> [Dataset excerpts]:
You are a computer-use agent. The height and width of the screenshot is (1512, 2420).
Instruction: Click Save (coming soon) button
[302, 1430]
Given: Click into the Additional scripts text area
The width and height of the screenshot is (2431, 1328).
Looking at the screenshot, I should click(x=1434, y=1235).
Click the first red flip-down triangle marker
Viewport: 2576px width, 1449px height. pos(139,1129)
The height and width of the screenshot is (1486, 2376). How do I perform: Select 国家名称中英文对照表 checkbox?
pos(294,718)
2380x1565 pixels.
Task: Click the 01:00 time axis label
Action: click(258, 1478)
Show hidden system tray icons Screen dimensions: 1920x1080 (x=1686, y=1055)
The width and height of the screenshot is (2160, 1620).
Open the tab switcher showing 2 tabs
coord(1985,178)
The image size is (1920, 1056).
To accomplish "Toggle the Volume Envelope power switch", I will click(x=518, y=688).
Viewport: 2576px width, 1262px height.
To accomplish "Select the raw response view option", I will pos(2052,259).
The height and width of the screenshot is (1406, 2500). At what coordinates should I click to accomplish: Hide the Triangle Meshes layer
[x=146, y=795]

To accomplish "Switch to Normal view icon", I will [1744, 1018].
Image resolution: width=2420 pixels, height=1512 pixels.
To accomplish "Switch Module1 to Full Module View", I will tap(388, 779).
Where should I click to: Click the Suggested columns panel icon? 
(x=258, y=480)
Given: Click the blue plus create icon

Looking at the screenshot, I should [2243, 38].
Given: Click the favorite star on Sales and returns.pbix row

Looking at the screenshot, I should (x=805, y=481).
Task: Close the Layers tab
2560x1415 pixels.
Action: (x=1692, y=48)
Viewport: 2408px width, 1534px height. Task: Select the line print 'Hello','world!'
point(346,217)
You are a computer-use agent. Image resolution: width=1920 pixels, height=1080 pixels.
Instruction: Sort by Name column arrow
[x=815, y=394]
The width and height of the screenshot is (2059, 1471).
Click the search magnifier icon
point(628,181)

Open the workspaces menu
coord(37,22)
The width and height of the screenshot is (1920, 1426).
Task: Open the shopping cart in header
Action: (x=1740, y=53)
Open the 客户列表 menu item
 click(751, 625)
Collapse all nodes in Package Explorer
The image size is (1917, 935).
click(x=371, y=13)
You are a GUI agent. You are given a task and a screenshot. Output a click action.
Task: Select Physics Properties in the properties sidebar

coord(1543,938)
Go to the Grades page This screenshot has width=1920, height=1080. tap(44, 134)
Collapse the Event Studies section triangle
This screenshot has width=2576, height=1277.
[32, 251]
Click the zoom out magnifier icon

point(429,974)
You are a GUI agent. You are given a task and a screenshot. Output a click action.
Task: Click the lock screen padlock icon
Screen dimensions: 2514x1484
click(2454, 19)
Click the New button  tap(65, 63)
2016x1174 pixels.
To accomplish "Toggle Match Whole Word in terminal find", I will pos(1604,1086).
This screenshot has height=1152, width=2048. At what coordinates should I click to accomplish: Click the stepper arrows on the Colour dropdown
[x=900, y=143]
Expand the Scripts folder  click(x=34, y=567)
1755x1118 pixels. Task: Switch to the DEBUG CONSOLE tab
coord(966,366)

> [Directions]: Counting every line that holds the string "computer", give the total for the data above and nothing else.

> [Answer to the problem]: 2